È del 1° Dicembre la notizia della morte di Ousmane Sow (1936-2016), artista senegalese di fama internazionale.
Arrivato in Francia nel ’57, acquista la qualifica di fisioterapista, attività che eserciterà sia in Francia che in Senegal fino ai 50 anni quando, si dedicherà interamente alla scultura.
Nel 1999 si fa conoscere al grande pubblico con un’esposizione su Pont des Arts a Parigi, ma già prima aveva partecipato ad un crescendo di eventi importanti ed internazionali, sia in Francia che in Senegal ma anche in Giappone, Germania, Belgio, Italia, Svizzera.
La sua espressione si concretizza in serie di sculture principalmente ispirate alla sua terra, l’Africa intesa come groviglio di culture autoctone: Nouba, Masai, Zoulou, Peulh.
Ne narra i costumi, ne rappresenta le scene di vita, le lotte, i miti.
Usa principalmente una materia composita posata su intelaiature, paglia, iuta, terra, vari tipi di minerali. L’effetto è particolare e ha il sapore della terra d’Africa.

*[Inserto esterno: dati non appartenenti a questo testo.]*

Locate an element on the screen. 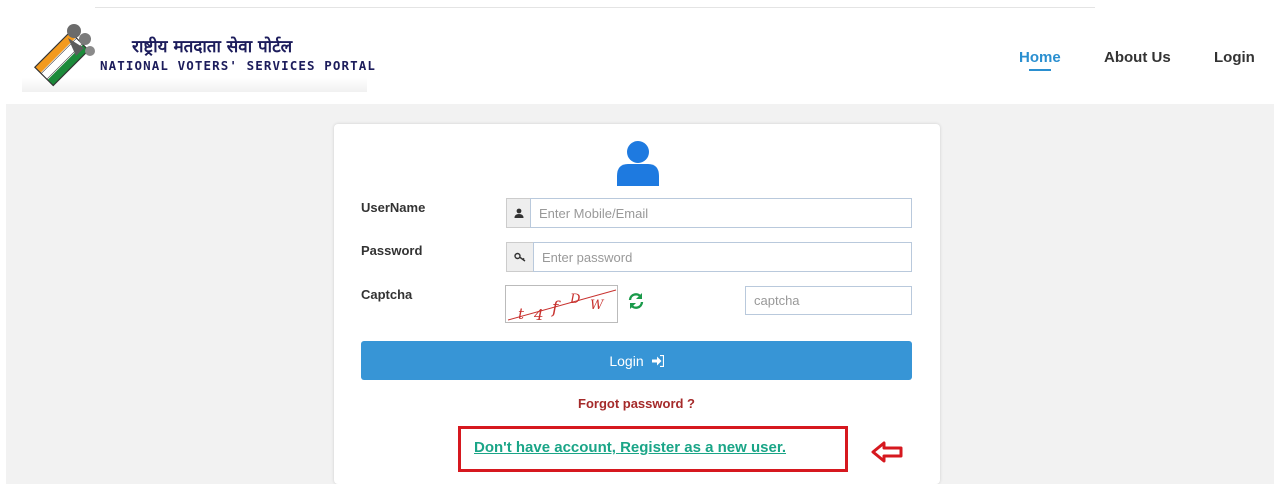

Grandi figure mascoline sono modellate con la muscolatura spropositatamente sviluppata a sottolineare una virilità prorompente, un contatto con la madre terra particolarmente forte. Guerrieri, ma anche atleti, gente dei villaggi africani vengono immortalati in una sostanza che sembra provenire da quei luoghi, con la grezza intenzione formale che ne amplifica la forza e la durezza accumulata nel vivere in ambienti difficili.
Si ha effettivamente la sensazione di trovarsi in un mondo primordiale e mistico, semplice ed emotivo osservando le sue sculture, dove non traspare alcuna voglia di mitigare questi aspetti anzi ne sono il loro punto di forza.
La talvolta distorta anatomia, le giunture che in alcuni casi raggiungono torsioni impossibili, sono funzionali ad introdurci in una irrazionale atmosfera dove lo spirito vince sulla materia e ne è apparenza e sostanza.
Monolitici, eretti come tronchi di querce secolari, le figure di Sow stupiscono per la possanza, la sgraziata postura anatomica che non dispiace, anzi ne rafforza l’impatto emotivo, perché denota la sicurezza descrittiva di chi, a prescindere dalle normali concezioni anatomiche, può rappresentare fedelmente quello che ha dentro come esperienza concretamente vissuta.
Dai bracci nodosi, come composti da noci di cocco, dal petto gonfio e ampio, dal torso tozzo e simile ad un macigno privo di addominali costruiti artificialmente, i suoi giganti ci guardano mostrandoci la piena unione tra uomo e natura con i lineamenti rilassati anche nello sforzo della lotta.
L’opera di Sow non decade neanche quando si distacca dalla madre Africa per descrivere uno degli avvenimenti più conosciuti nella storia degli indiani d’America, “Little Big Horn”. Il popolo pellerossa, accomunato al popolo africano dallo stretto contatto con la natura, trova in Sow un perfetto incarnatore del proprio spirito.
Tutto questo ebbe certo un grandissimo effetto nel 1999 all’esposizione di Pont des Arts se più di tre milioni di persone ne presero visione, sicuramente incantati da una così ben descritta forza primordiale catapultata in mezzo alla civilissima Parigi, alle soglie del nuovo millennio, tra circuiti, pc, telefonini, femminismo, metrò, traffico e sciapiti prodotti dell’Arte contemporanea.
In seguito, Ousmane Sow si ritirò in Senegal:
“Il mio corpo è stanco”
disse.
Continuò il suo lavoro con la riproduzione in bronzo di alcune sue sculture precedenti e altre nuove, tra cui “Le Coureur Sur La Ligne De Départ” commissionatagli dal Comitato Internazionale delle Olimpidi e “Victor Hugo“. Infine, nel 2008 realizzò “Sans Papier” esposta a Ginevra.